Our implementation of the callback mechanisms always follows the same scheme:

The user …

• … defines a function that complies with the interface we’ve defined, and

• … passes a pointer to said function to our implementations

In addition to the specific arguments of our callback interfaces, virtually all callbacks receive an additional pass-through-pointer as their last argument. This enables one to …

• … encapsulate data, and

• … provide thread-safe operations,

since this pointer is simply passed through by our library functions. It may therefore hold the address of an arbitrary, user-defined data structure.

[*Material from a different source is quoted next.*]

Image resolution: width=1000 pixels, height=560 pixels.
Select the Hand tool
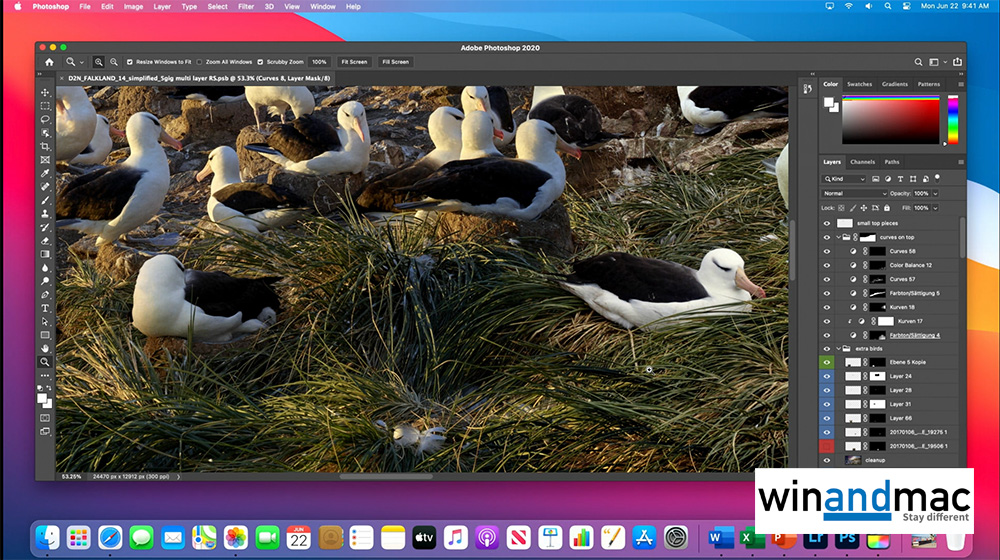(45, 348)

Scripting Language Support

Our callback mechanisms also work in a cross-language specific manner. This means that users can write functions (or methods) in a scripting language, such as Python, and use them as callbacks for our C-library. Our scripting language interface will take care of transforming the relevant data structures from the target language into C and vice-versa. Whenever our algorithms trigger the callback, they will then be calling the actual scripting language function and provide the corresponding data directly to them.

Warning

Keep in mind that the translation between the scripting language and C involves many extra function calls to prepare and evaluate the corresponding data structures. This in turn impacts the runtime of our algorithms that can be substantial. For instance providing callbacks for the hard- or soft constraints framework from a scripting language can lead to a slow-down of up to a factor of 10.

Available Callbacks

Below, you find an enumeration of the individual callback functions that are available in RNAlib:

Global vrna_auxdata_free_f  )(void *data)

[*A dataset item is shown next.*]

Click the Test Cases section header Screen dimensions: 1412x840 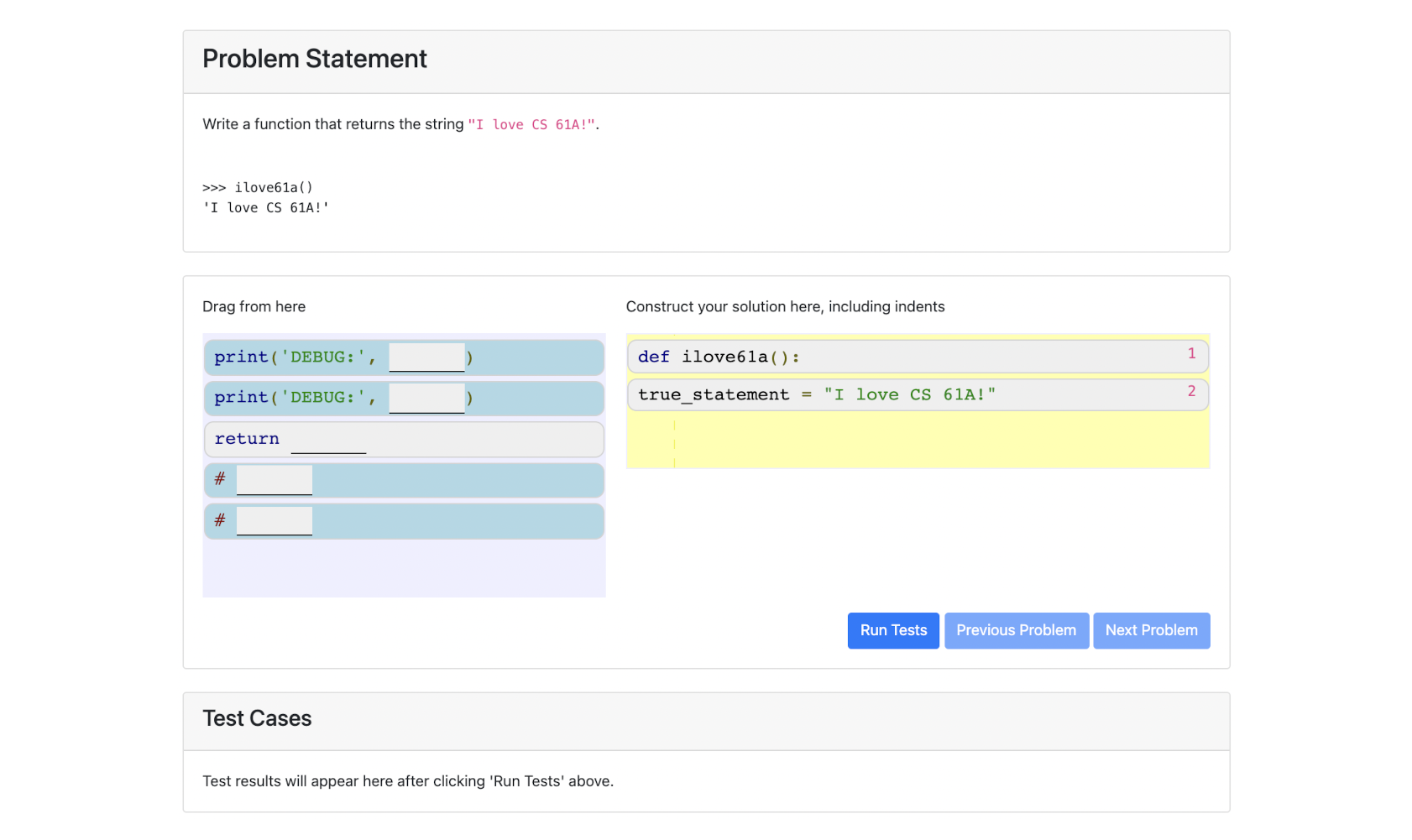click(257, 719)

This callback is supposed to free memory occupied by an auxiliary data structure. It will be called when the vrna_fold_compound_t is erased from memory through a call to vrna_fold_compound_free() and will be passed the address of memory previously bound to the vrna_fold_compound_t via vrna_fold_compound_add_auxdata().

Global vrna_bs_result_f  )(const char *structure, void *data)

This function will be called for each secondary structure that has been successfully backtraced from the partition function DP matrices.

Global vrna_hc_eval_f  )(int i, int j, int k, int l, unsigned char d, void *data)

This callback enables one to over-rule default hard constraints in secondary structure decompositions.

Global vrna_heat_capacity_f  )(float temp, float heat_capacity, void *data)

This function will be called for each evaluated temperature in the heat capacity prediction.

Global vrna_mfe_window_f  )(int start, int end, const char *structure, float en, void *data)

This function will be called for each hit in a sliding window MFE prediction.

Global vrna_probs_window_f  )(FLT_OR_DBL *pr, int pr_size, int i, int max, unsigned int type, void *data)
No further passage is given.